[Records excerpted from a collection]
▽

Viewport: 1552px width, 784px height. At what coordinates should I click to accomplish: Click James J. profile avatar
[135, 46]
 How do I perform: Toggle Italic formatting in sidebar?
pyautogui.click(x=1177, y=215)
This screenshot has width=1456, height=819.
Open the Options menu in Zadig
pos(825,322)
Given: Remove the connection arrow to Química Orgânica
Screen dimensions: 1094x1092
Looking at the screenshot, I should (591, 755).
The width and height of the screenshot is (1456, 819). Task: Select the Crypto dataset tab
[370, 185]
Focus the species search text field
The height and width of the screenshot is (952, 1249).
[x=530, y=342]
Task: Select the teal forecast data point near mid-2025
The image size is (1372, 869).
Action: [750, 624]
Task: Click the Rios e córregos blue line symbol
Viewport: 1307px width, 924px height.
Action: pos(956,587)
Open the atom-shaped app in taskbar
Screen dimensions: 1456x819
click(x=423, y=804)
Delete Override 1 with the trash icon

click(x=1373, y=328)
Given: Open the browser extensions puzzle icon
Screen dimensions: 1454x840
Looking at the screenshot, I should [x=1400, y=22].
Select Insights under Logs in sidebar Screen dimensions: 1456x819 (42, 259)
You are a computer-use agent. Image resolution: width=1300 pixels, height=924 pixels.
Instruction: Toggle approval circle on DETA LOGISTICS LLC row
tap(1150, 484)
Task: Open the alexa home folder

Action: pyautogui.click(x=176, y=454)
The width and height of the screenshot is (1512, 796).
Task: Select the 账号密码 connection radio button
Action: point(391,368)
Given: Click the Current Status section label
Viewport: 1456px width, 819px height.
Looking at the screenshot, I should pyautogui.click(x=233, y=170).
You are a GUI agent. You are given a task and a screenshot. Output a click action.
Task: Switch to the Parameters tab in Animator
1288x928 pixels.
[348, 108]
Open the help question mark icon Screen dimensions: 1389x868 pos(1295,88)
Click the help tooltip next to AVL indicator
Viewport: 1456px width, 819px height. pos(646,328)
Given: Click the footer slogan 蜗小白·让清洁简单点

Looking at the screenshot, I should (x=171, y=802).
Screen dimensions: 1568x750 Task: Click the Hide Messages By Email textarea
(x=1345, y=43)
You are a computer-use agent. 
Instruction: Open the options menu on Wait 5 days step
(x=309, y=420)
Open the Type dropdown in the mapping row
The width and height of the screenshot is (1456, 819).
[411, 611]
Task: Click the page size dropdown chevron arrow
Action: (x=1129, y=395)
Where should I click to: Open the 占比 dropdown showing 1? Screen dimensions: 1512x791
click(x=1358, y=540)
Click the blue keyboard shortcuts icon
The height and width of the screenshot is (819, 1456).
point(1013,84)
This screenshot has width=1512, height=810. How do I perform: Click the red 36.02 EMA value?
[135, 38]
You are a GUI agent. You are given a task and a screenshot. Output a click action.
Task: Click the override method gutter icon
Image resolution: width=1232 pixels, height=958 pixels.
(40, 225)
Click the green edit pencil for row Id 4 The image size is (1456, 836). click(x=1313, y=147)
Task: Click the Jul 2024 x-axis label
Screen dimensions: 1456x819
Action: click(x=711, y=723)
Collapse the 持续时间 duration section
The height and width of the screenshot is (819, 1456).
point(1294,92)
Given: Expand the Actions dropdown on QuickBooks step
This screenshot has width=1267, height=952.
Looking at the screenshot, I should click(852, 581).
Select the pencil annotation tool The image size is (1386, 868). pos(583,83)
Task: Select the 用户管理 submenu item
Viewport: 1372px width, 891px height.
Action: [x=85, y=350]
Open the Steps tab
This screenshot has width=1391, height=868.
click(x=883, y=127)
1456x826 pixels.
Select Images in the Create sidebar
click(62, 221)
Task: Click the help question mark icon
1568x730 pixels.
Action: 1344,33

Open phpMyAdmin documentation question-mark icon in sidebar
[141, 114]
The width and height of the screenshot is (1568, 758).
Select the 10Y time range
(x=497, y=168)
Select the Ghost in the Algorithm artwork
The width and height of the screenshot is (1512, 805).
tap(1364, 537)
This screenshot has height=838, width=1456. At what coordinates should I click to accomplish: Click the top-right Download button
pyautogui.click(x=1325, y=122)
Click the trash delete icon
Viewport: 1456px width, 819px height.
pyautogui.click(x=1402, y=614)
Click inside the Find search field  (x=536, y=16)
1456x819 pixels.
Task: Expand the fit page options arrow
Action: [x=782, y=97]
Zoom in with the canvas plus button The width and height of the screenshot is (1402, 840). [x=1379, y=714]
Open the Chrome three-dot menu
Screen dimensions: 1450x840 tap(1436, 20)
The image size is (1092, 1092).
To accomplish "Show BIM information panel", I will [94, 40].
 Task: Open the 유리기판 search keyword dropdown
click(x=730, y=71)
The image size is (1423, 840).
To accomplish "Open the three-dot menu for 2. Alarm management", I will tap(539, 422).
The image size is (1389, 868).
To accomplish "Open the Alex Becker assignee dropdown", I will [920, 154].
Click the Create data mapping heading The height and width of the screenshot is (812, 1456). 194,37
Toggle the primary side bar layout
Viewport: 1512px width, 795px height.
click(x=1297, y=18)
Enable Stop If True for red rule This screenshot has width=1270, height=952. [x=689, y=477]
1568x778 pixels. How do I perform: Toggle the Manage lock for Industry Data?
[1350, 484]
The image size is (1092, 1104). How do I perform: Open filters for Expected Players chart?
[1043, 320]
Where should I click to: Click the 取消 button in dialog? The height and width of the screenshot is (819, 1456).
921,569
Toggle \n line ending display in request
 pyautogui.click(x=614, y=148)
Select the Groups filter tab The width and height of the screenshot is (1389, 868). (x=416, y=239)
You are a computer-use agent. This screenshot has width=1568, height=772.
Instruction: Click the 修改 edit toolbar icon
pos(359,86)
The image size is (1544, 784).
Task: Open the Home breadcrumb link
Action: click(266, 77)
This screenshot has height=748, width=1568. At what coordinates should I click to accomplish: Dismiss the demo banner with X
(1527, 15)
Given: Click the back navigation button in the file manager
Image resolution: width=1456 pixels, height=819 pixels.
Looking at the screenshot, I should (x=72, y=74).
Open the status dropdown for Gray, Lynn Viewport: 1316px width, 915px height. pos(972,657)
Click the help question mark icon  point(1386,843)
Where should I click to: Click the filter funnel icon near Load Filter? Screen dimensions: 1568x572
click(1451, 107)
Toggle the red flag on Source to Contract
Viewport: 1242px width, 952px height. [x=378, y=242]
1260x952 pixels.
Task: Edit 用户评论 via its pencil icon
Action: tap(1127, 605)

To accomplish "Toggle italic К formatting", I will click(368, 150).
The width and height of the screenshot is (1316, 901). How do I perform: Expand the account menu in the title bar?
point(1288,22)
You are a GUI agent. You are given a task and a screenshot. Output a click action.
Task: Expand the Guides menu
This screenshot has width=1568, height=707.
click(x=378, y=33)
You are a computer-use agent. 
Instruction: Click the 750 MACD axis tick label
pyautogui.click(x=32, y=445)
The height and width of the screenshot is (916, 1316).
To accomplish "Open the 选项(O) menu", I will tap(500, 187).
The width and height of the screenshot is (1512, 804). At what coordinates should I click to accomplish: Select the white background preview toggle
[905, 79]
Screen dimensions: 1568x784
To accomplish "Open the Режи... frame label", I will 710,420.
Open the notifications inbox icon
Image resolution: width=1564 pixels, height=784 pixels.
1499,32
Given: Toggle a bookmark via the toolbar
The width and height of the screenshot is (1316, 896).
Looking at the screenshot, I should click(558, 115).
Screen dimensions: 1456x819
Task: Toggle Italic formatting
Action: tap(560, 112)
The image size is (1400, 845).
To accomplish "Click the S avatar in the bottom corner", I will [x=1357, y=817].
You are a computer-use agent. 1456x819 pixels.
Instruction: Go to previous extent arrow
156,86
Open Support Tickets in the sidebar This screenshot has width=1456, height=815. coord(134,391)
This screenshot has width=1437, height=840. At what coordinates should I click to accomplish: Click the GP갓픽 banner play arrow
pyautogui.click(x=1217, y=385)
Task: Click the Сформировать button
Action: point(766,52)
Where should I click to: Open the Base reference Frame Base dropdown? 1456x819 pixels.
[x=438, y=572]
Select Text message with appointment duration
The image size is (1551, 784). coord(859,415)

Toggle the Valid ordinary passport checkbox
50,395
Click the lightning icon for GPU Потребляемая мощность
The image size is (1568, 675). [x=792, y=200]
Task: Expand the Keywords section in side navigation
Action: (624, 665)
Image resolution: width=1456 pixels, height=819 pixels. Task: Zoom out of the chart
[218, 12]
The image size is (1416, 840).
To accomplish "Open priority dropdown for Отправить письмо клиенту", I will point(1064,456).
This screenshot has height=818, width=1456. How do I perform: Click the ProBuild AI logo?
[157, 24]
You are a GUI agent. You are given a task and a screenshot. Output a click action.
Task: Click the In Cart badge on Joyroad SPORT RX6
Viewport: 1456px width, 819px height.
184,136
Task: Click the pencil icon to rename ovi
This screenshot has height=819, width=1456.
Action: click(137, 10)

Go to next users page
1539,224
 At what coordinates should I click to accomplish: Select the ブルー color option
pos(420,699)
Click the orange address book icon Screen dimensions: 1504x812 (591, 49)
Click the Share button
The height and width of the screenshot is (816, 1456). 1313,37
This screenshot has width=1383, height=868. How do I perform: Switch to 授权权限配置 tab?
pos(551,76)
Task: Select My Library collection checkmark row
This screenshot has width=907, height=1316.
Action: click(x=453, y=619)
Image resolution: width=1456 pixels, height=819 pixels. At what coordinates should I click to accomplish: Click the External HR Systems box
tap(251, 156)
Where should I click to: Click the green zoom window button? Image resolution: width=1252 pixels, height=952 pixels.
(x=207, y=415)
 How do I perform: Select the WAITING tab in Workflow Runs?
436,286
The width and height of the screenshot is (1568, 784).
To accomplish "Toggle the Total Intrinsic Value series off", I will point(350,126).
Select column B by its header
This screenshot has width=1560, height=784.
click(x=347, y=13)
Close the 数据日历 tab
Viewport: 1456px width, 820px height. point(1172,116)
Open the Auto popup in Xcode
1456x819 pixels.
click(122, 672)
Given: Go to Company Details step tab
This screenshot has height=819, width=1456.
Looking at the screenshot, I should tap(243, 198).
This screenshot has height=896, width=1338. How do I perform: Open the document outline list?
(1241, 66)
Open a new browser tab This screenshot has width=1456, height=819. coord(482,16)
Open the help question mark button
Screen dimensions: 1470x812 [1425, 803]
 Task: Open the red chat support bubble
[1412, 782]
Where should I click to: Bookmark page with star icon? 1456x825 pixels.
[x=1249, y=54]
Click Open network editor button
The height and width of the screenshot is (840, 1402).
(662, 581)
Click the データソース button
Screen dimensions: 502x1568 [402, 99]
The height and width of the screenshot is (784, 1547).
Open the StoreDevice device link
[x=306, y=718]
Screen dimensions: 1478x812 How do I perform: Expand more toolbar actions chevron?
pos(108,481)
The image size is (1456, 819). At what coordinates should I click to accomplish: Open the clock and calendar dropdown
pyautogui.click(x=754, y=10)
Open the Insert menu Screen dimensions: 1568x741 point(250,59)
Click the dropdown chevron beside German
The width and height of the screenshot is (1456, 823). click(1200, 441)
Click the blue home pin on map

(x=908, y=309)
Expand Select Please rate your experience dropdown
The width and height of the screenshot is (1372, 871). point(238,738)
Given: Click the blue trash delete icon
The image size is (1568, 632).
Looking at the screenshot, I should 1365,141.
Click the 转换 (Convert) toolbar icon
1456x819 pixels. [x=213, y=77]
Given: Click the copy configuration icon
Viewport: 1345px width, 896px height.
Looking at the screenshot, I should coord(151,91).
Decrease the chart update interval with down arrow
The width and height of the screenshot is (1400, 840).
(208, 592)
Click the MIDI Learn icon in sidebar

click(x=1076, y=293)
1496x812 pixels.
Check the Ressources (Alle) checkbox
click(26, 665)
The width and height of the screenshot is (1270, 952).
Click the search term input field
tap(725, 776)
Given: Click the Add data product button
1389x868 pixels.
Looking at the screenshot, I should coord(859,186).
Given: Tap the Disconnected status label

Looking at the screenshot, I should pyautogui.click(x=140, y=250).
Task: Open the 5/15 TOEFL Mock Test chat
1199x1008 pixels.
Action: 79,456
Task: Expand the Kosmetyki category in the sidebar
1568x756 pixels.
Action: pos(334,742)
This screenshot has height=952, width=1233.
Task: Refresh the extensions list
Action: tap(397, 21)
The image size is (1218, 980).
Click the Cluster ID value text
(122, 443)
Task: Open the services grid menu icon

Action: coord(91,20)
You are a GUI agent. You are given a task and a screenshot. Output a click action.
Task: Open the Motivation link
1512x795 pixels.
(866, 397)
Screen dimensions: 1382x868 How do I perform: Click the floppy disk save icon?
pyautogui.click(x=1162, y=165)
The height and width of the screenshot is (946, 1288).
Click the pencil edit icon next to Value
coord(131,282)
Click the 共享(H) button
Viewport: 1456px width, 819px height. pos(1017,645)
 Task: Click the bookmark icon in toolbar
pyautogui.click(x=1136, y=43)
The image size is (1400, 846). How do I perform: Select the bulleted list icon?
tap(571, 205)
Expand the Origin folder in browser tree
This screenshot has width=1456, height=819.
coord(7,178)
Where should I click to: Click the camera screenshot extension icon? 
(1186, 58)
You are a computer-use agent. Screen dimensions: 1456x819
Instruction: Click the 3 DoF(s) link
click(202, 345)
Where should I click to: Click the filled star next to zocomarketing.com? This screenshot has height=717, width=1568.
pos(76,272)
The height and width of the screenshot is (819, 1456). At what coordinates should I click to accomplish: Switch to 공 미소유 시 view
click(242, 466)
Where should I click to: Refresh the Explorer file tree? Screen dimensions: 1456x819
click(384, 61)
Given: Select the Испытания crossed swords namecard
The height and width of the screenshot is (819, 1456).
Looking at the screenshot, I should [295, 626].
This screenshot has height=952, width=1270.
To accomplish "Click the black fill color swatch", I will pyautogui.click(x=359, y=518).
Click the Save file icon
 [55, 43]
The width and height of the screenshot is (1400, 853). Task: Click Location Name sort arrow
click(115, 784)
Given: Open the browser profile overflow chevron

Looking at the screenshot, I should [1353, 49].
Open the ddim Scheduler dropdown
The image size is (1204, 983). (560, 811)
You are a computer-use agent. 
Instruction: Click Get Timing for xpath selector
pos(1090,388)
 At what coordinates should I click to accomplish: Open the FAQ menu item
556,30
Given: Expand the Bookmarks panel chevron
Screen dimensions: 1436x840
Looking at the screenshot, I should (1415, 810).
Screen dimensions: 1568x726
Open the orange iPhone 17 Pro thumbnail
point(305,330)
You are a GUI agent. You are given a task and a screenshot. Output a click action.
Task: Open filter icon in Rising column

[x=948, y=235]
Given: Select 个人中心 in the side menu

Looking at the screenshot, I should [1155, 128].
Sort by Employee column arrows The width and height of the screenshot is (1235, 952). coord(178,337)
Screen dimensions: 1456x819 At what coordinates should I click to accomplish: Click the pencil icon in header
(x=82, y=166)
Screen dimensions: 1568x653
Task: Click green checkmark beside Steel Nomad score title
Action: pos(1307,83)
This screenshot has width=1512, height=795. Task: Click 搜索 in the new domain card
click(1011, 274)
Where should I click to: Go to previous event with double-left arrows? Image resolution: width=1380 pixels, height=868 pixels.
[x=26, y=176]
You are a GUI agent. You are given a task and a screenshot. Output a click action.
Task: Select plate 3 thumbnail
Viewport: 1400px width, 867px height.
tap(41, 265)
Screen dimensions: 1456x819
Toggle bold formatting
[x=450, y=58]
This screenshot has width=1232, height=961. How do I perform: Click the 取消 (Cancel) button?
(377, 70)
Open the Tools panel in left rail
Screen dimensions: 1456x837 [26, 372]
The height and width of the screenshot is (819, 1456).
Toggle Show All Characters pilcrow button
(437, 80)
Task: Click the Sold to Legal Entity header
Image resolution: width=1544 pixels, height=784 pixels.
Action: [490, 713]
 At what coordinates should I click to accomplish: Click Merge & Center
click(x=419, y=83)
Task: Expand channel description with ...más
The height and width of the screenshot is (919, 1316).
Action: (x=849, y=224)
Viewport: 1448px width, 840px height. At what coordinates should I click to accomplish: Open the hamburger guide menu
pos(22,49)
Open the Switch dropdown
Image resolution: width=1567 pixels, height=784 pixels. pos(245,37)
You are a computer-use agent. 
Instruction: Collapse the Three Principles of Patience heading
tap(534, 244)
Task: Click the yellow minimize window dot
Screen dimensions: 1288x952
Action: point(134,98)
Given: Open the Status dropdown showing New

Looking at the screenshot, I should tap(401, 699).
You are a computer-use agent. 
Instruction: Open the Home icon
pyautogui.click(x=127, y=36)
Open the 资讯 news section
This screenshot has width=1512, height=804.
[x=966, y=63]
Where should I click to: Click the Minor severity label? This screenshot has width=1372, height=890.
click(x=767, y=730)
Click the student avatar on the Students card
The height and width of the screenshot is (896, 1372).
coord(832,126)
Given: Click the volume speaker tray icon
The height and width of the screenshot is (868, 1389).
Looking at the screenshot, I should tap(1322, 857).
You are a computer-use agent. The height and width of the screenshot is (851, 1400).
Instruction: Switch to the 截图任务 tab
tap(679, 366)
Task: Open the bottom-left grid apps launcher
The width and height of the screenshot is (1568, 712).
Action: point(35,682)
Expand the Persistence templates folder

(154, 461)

△

_Work instruction_. Beginning at the line above that contains "Where should I click to: Refresh", return each line exactly through the line that contains "This screenshot has height=952, width=1270.", and no others.

_Exercise answer_.
Where should I click to: Refresh the Explorer file tree? Screen dimensions: 1456x819
click(384, 61)
Given: Select the Испытания crossed swords namecard
The height and width of the screenshot is (819, 1456).
Looking at the screenshot, I should [295, 626].
This screenshot has height=952, width=1270.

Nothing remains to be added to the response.